Antes de me deslocar, fui abordado por um serviçal que me ofereceu uma taça de vinho, eu a peguei e avancei até meu lugar. Não demorou para que a falação e as gargalhadas voltassem a ecoar pelo ambiente.

Conforme avançava, eu notava os olhares de cantos caindo sobre mim, não que eu me incomodasse, afinal, eu era novo ali, não conhecia ninguém e a curiosidade era um dom de todos, mas logo fui surpreendido, a menos de um metro, ao lado da minha cadeira, um rosto familiar se destacou. Pele alva, cabelo escuros como a noite, lábios carnudos e vermelhos, olhos grandes, lindos e de um tom castanho e cativante. Vestia um traje claro, todo branco com detalhes em dourado. Aproximei-me, exibi um sorriso encabulado, que foi retribuído, ela então pousou a mão sobre a cadeira.

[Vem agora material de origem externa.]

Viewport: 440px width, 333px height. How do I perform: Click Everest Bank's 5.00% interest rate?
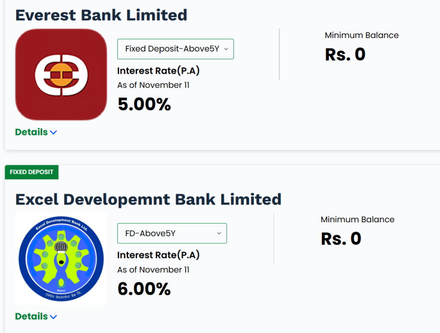(144, 104)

— Sente-se, Sr. Lefevre — disse Elizabeth. Sentei-me.

Um calafrio curioso corria de forma descontrolada sobre minha espinha, meus sentidos se aguçaram e o cheiro de Elizabeth me extasiava. Eu me mantive em silêncio, apenas observando e absorvendo. Não demorou para que a comida começasse a ser servida. As bandejas possuíam um brilho levemente fosco, refletindo tudo de uma forma distorcida o bastante para não se distinguir uma imagem sequer, fiquei pensando que tipo de material seria aquele, prata talvez? Os criados iam e vinham, trazendo cada vez mais diversidade de pratos, a maioria exótico, ao menos para mim.

Uma das bandejas foi descansada à minha frente, nela um montante de filé mal passados exibiam uma beleza aos olhos de quem apreciava, todo organizado com legumes e vegetais em volta, provavelmente estratégia do chefe para acrescentar alguns sabores a carne, o cheiro suculento instigava todo e qualquer estômago e por mais que não estivesse faminto, daria lugar a gula, sem dúvidas.

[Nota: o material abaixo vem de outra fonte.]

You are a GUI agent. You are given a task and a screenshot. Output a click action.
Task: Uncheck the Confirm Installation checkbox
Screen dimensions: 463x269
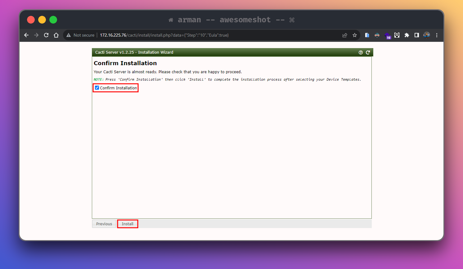click(x=97, y=88)
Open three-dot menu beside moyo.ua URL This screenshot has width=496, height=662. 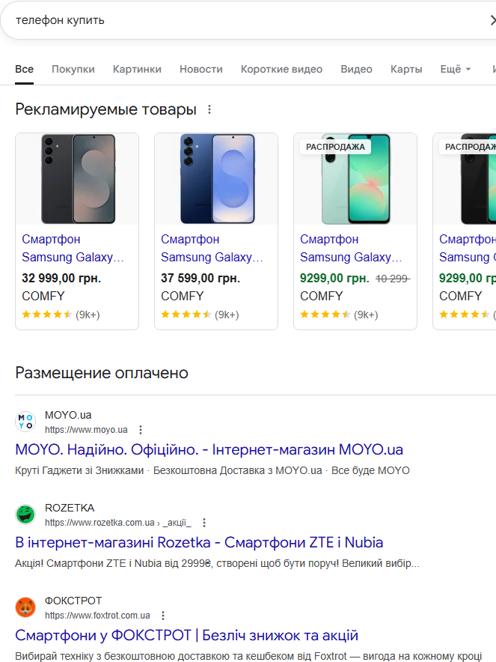(x=141, y=430)
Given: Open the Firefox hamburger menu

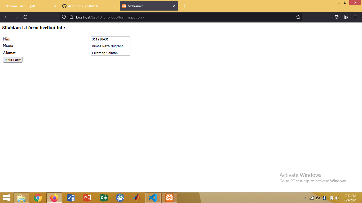Looking at the screenshot, I should click(356, 17).
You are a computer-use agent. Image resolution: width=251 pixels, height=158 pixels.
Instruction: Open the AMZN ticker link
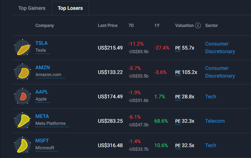click(x=42, y=68)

— Como foi a viagem? — Perguntou Sr. Laurent. Eu o fitei, sabendo que a pergunta havia sido diretamente à mim. Os convidados baixaram a voz, parecendo curiosos e ao mesmo tempo por respeito ao anfitrião. Elizabeth encarou-me, com brilho e curiosidade nos olhos.

— Foi maravilhosa, Sr. Laurent, tivemos alguns contratempos devido ao tempo e as festas que se sucedem nas cidades baixas, mas conseguimos chegar bem.

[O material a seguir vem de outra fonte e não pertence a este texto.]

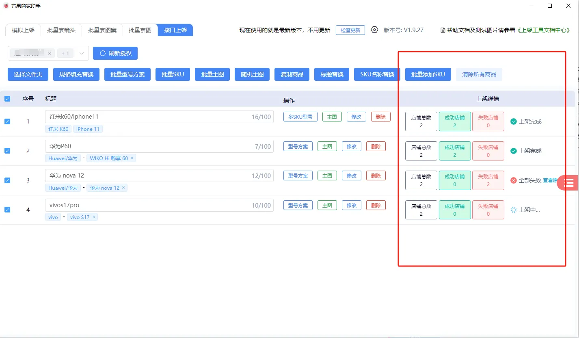
Task: Remove the 华为 nova 12 tag
Action: click(x=123, y=188)
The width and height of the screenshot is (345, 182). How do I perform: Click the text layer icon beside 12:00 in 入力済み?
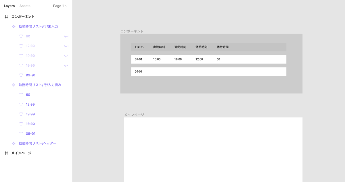(x=21, y=104)
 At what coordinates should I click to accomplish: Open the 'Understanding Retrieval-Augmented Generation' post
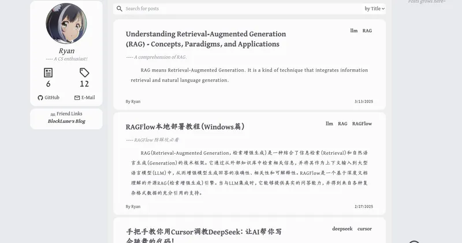tap(206, 39)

— Claro, isto é o que importa — disse ele.

— Os cidadãos são muito animados nesta época do ano — comentou Elizabeth, deslocando o olhar para todos os convidados. — Eles comemoram o período fértil das terras e também o lucro. Como estas terras sempre foram da nossa família e apesar de meu pai não fazer questão, eles oferecem-nos, todos os anos, parte dos seu lucros como agradecimento pela terra e pela proteção que minha família sempre forneceu.

— Ouvi dizer que haviam muitas pilhagens à algumas gerações passadas nesta região — argumentou um dos convidados, um senhor robusto e com um bigode longo, grisalho e esquisito.

— É verdade. — Respondeu Sr. Laurent. — A algumas gerações, muito piratas e mercenários costumavam atracar nas costas dessa região e pilhavam as cidades no meio da noite. Meus antepassados resolveram formar uma pequena milícia, usando de sua fortuna para bancá-los. Essa milícia se estabeleceu e desde então permanece em nossas terras defendendo os povos. Só não negamos o dinheiro que nos é oferecido, pois é com ele que mantemos os soldados. — Sr. Laurent pareceu orgulhoso das palavras que proferia, certamente estava, afinal, sua família era bem afortunada, amada pelo seu povo e benfeitora.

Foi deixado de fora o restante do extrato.